● **Problem statement**
All lines in the records below from the line with "You are a computer-use agent. The" through the line with "874x597 pixels. How" are to be given again exactly, both ends included; the pictures are to be left out.

● **Available data**
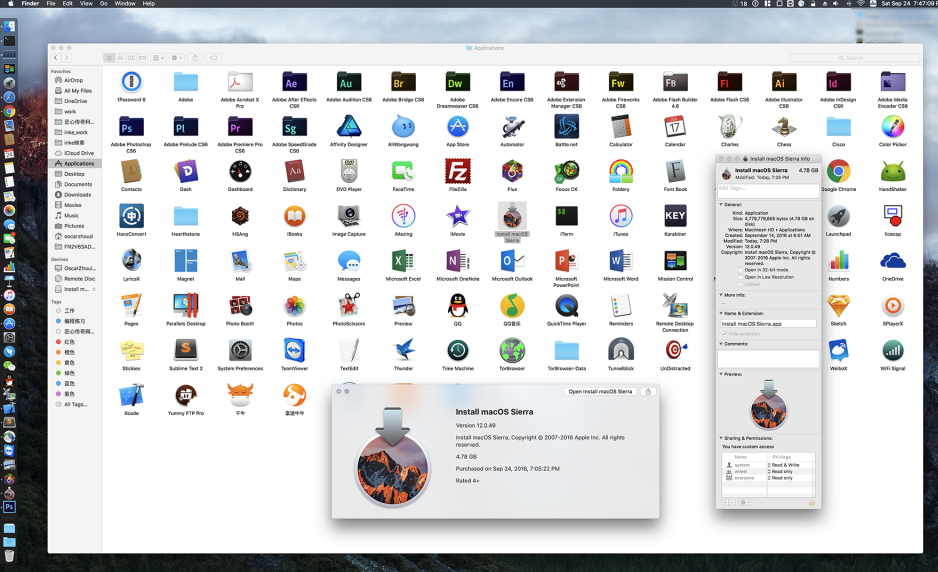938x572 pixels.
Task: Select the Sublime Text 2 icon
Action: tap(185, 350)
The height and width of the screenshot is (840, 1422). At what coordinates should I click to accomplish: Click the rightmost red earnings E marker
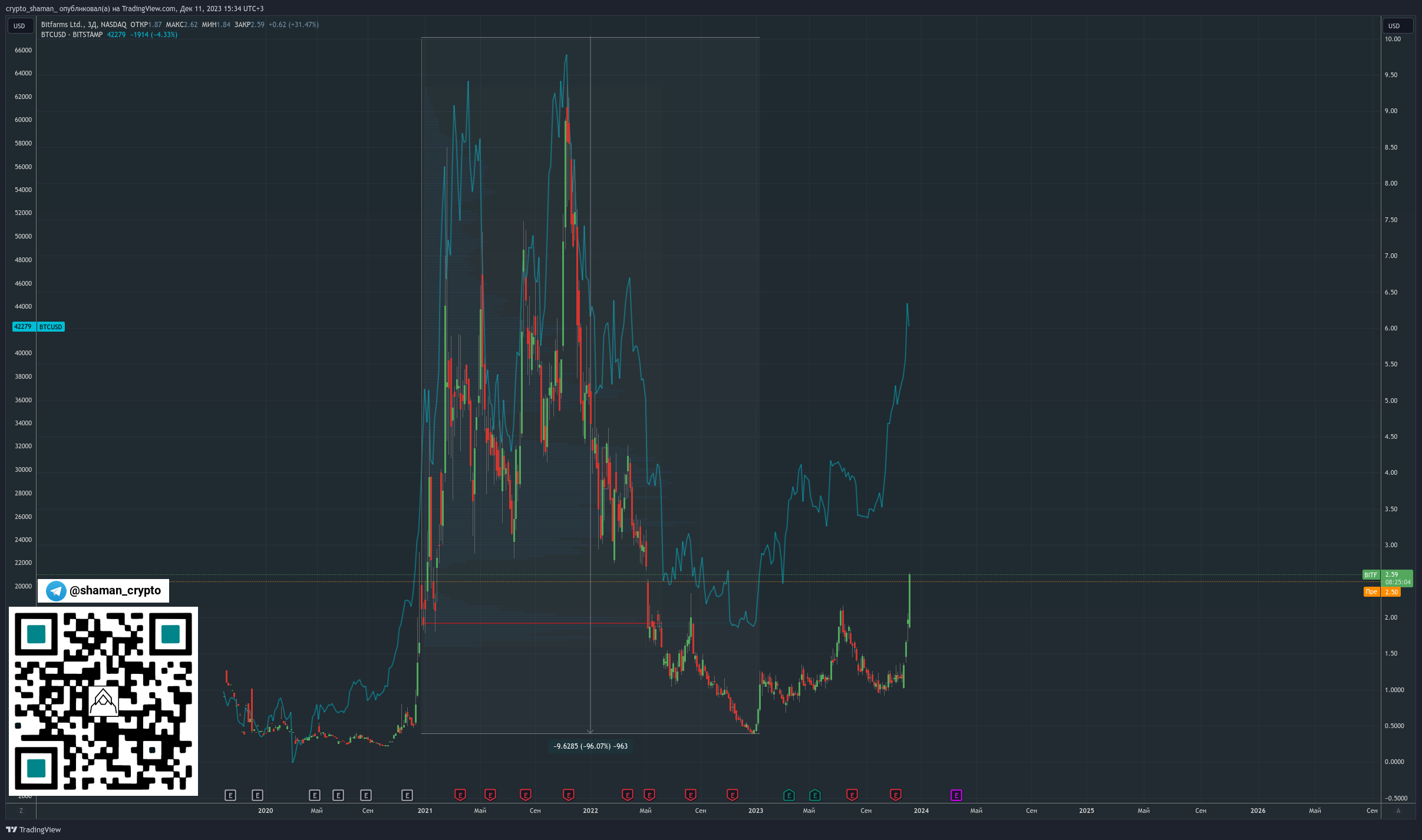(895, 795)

---

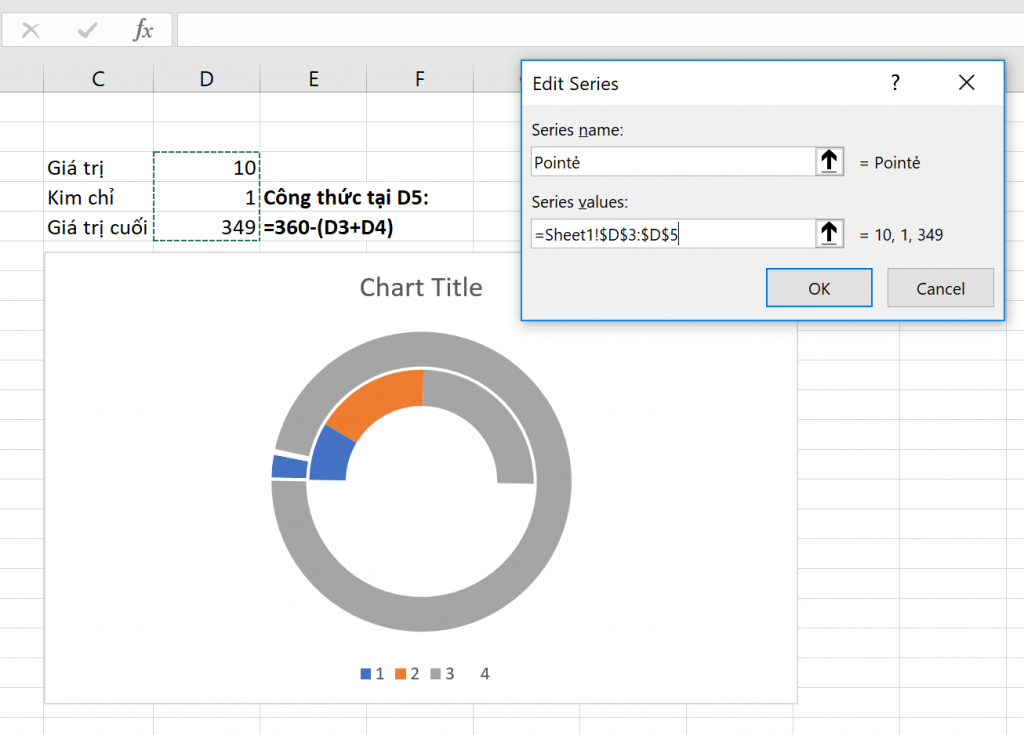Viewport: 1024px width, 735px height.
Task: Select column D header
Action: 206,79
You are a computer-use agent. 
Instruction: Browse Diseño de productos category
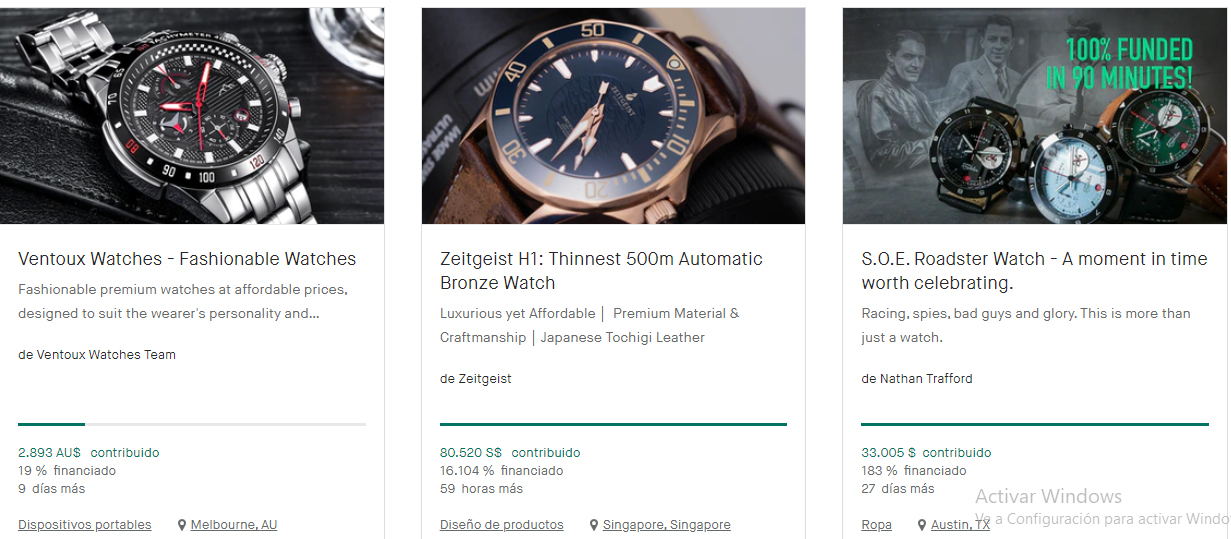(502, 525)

* * *

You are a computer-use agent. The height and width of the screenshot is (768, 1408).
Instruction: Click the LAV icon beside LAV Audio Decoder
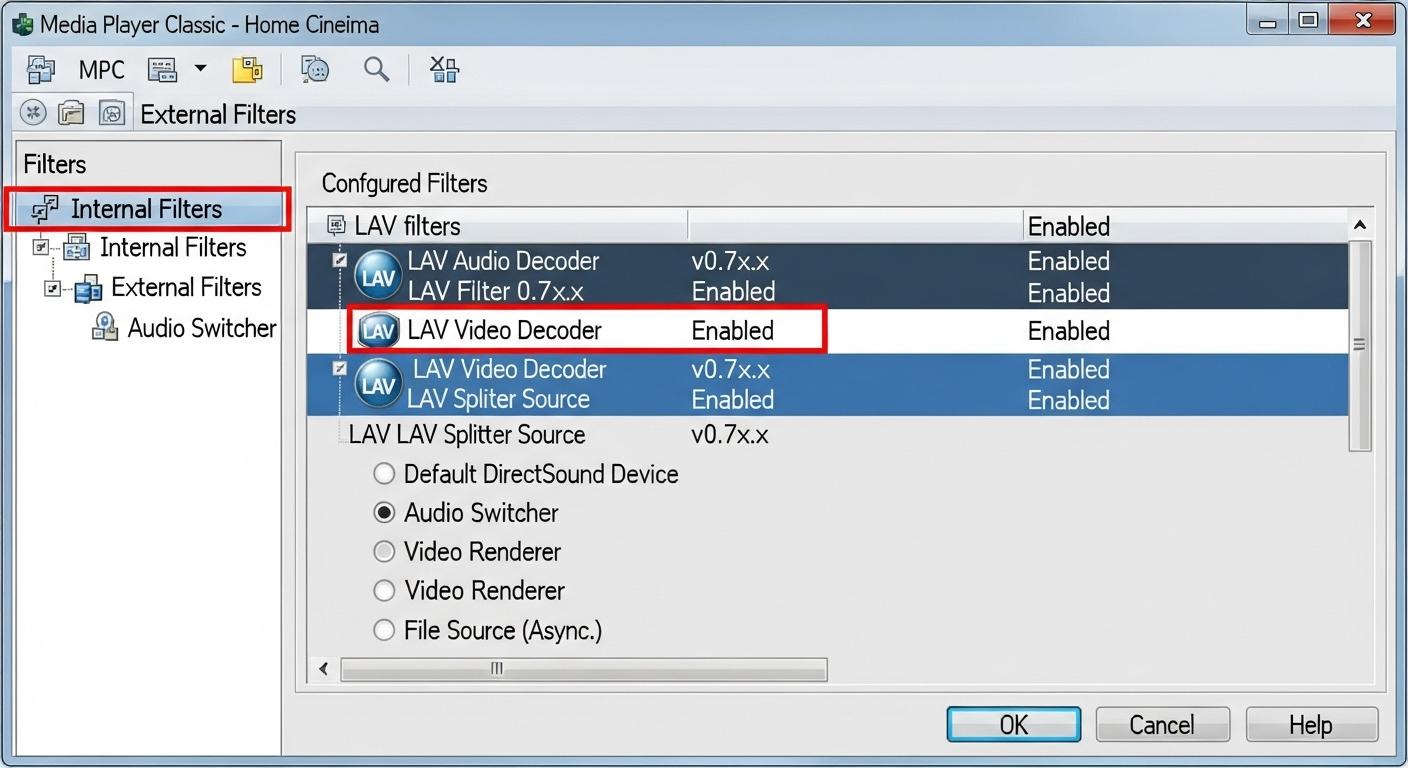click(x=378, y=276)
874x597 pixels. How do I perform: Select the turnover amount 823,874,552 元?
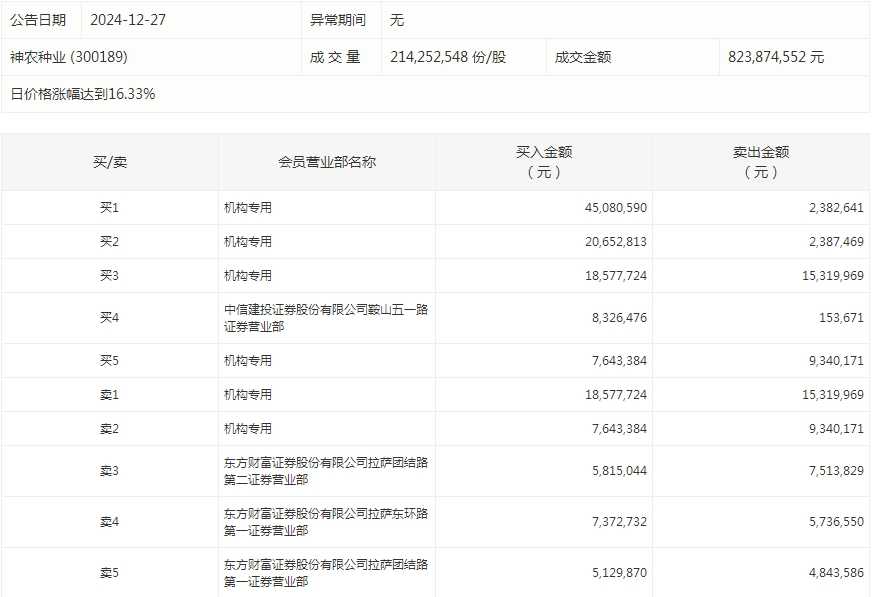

● **Exercise solution**
You are a computer-use agent. The height and width of the screenshot is (768, 1408).
Instruction: Click the LAV icon beside LAV Audio Decoder
click(x=378, y=276)
874x597 pixels. How do I perform: Select the turnover amount 823,874,552 元?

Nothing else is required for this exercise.